Your goal: Copy the data below verbatim, beginning with the line that contains "Describe the element at coordinates (390, 283)" and continuing through the line that contains "(116, 628).".

+ + + + +

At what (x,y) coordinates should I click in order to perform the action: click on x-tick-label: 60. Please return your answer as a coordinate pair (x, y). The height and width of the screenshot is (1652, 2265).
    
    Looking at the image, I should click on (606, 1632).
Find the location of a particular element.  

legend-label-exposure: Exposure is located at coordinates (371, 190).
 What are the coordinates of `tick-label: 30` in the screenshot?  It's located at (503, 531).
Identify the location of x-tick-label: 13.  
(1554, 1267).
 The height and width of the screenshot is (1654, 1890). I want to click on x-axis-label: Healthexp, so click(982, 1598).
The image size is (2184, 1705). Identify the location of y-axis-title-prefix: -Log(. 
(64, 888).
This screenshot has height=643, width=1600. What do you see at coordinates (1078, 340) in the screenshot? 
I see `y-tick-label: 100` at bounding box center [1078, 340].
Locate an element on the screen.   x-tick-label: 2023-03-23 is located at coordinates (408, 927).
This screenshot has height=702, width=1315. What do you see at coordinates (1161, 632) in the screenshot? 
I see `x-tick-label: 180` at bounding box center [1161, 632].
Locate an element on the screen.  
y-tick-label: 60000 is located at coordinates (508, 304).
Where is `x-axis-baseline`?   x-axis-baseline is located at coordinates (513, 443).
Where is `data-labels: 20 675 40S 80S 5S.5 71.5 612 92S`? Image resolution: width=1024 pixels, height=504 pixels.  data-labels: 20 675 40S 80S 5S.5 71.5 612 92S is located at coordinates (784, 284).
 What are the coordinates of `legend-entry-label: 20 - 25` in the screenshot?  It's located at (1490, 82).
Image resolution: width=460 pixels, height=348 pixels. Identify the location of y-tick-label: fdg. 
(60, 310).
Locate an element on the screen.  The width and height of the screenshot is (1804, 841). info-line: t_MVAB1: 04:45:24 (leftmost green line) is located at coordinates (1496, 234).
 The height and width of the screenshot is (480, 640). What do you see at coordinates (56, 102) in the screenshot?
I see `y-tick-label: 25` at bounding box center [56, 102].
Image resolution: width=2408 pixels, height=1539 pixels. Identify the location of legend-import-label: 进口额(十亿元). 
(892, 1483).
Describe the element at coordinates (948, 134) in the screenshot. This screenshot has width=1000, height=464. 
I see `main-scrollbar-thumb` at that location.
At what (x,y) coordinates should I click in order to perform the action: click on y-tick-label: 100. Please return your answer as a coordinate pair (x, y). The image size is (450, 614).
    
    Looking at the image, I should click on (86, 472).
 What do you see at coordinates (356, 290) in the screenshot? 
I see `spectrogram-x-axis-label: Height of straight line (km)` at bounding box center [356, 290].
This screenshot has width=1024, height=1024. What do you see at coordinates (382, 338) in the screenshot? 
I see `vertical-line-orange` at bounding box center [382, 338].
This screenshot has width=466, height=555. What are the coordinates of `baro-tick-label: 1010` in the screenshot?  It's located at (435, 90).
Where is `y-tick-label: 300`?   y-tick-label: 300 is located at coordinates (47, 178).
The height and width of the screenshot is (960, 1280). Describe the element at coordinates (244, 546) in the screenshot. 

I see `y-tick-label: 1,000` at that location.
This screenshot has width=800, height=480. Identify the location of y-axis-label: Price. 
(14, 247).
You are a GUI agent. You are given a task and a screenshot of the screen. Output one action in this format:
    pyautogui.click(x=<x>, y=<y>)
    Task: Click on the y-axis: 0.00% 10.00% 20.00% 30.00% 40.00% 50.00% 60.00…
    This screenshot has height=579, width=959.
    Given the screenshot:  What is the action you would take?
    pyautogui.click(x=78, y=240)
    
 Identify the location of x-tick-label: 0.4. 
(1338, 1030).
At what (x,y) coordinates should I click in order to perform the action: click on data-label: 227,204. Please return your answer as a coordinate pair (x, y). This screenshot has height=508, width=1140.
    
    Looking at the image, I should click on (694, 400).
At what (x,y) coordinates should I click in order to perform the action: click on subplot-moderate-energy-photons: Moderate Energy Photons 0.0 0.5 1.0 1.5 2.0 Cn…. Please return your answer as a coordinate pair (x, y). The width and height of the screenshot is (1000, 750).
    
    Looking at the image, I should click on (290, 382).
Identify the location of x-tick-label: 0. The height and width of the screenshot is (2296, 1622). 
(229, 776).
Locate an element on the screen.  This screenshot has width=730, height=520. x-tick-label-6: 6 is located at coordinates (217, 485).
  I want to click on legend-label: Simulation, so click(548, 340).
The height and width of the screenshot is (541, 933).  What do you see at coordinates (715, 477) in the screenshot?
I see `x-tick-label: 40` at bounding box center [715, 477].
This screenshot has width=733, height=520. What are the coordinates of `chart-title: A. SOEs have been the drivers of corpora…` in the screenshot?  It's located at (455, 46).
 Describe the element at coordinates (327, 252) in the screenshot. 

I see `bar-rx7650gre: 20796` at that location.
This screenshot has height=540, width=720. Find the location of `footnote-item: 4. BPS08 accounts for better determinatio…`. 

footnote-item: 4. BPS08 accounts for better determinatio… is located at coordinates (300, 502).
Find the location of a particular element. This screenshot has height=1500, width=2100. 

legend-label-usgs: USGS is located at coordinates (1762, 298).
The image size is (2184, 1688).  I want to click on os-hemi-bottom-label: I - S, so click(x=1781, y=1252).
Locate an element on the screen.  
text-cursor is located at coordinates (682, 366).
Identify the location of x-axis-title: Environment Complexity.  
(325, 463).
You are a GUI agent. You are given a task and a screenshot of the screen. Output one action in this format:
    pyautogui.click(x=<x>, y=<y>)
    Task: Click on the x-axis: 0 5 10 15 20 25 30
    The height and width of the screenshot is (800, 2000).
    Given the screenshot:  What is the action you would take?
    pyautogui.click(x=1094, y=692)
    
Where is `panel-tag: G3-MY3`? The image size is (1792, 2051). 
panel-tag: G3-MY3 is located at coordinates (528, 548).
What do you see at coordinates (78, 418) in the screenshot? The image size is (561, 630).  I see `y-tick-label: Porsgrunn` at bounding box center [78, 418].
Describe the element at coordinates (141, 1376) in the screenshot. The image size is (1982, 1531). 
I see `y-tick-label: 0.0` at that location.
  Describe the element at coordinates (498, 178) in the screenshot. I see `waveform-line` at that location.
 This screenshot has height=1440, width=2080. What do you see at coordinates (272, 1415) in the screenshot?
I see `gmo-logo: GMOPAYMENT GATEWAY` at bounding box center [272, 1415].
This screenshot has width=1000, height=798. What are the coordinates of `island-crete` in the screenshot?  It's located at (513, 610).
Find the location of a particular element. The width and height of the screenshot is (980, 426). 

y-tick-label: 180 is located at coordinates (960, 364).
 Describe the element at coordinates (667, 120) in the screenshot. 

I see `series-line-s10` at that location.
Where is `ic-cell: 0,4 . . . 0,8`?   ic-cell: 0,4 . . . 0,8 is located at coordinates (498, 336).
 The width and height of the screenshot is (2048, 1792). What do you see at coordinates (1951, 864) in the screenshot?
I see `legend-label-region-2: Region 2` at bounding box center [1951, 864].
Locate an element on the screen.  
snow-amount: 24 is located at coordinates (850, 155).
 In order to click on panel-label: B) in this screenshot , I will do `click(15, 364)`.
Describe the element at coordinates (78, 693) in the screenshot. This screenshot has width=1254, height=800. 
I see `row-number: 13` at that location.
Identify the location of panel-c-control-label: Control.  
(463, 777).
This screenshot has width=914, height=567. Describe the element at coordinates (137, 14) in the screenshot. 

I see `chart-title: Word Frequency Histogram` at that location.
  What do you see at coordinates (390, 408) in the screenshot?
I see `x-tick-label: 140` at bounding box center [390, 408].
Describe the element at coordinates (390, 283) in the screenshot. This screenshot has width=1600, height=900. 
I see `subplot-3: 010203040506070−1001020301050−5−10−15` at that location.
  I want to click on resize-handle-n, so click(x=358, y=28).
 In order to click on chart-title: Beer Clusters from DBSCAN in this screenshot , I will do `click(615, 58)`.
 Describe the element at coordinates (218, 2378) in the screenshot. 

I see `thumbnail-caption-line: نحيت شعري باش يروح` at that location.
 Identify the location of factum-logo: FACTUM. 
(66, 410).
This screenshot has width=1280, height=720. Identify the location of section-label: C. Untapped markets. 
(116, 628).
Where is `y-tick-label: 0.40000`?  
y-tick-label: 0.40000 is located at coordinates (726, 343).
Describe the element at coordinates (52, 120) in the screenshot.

+ + + + +

Completed task:
Describe the element at coordinates (390, 283) in the screenshot. This screenshot has width=1600, height=900. 
I see `subplot-3: 010203040506070−1001020301050−5−10−15` at that location.
  I want to click on resize-handle-n, so click(x=358, y=28).
 In order to click on chart-title: Beer Clusters from DBSCAN in this screenshot , I will do `click(615, 58)`.
 Describe the element at coordinates (218, 2378) in the screenshot. 

I see `thumbnail-caption-line: نحيت شعري باش يروح` at that location.
 Identify the location of factum-logo: FACTUM. 
(66, 410).
This screenshot has width=1280, height=720. Identify the location of section-label: C. Untapped markets. 
(116, 628).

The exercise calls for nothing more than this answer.